A review by katykelly
Game Changer by Neal Shusterman

3.0

Fab concept but felt rushed though.

I've loved all the Shusterman's I've read. I chose this seeing his name and casting a brief glance at the synopsis. And it's a wonderfully enticing prospect anyway - parallel dimensions!

High school football player Ash doesn't really think too deeply about the lives and problems of those around him - a younger brother he doesn't have much of a relationship with, a friend with a controlling partner, he even slept with his best friend's sister.

We don't see Ash as a bad guy, he's a regular teenager, but we do feel the confusion as he takes a hit in a game one Friday night and finds that the world around him stops at blue lights now, and not at red. And then it happens again and more and bigger changes begin to seep into reality.

In a plot with elements of David Levithan's Every Day and reminiscent of old favourites Sliders and Quantum Leap, Ash learns that he's moving between parallel universes... that one small change can affect a whole lot of other things... that things really could be worse... and that he'd do anything to get back to his own dimension.

While I enjoyed the book, the character and the concept, looking at it as a whole, I was disappointed that some things felt glossed over. Dimension jumps cover broad and big topics: race, gender, homosexuality, controlling/abusive relationships, drugs, sibling relationships - yet some of these could have been whole novels in themselves and are barely touched upon.

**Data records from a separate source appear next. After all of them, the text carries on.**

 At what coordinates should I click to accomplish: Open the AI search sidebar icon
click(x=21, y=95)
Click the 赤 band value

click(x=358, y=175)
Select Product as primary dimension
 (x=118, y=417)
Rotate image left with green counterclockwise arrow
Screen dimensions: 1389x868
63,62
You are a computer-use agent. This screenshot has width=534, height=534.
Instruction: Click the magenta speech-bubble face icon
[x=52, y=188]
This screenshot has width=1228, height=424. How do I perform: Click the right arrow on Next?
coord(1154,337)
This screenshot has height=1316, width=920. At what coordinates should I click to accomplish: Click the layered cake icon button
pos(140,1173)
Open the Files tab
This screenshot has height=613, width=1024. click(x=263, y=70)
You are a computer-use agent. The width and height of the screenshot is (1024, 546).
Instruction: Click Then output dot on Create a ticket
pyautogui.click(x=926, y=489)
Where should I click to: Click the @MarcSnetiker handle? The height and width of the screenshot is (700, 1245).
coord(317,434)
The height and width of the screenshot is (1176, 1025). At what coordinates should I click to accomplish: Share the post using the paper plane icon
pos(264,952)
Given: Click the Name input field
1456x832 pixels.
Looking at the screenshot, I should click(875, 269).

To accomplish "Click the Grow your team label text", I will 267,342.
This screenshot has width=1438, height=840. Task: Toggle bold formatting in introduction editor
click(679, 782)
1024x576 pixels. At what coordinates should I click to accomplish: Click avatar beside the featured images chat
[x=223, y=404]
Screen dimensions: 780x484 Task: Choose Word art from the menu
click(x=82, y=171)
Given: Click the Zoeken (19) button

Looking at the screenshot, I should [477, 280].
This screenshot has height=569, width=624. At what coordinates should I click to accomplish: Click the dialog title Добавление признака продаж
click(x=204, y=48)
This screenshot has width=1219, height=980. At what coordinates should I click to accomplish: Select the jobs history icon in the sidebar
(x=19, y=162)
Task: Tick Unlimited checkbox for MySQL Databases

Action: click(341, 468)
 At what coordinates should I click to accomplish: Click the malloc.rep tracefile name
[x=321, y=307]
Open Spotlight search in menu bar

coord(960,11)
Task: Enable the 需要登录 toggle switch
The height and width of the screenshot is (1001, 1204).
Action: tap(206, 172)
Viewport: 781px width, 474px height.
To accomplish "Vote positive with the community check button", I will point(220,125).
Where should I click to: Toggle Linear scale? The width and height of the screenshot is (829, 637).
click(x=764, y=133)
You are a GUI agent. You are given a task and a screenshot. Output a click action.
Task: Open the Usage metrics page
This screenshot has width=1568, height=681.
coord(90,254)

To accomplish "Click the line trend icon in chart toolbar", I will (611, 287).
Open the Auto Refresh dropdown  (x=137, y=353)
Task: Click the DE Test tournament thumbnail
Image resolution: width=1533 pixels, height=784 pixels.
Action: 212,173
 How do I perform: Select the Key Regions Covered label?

Shusterman does take the time to build a narrative with some scientific-sounding backstory/encompassing structure as to why and how this is all happening to Ash, and I did like the idea of this and the new characters this brought in. The continuity of Ash's life and how new changes fit with old ones worked.

I'd have rated this more highly for spending more time on each iteration, for exploring the issues raised in worlds related to Ash's friends and his own changed body. A lot was fit in but not mined for its possibilities.

Still worth a read and recommending, fascinating idea. Some violence but not graphic. For ages 13 and above.

With thanks to Netgalley for providing a sample reading copy.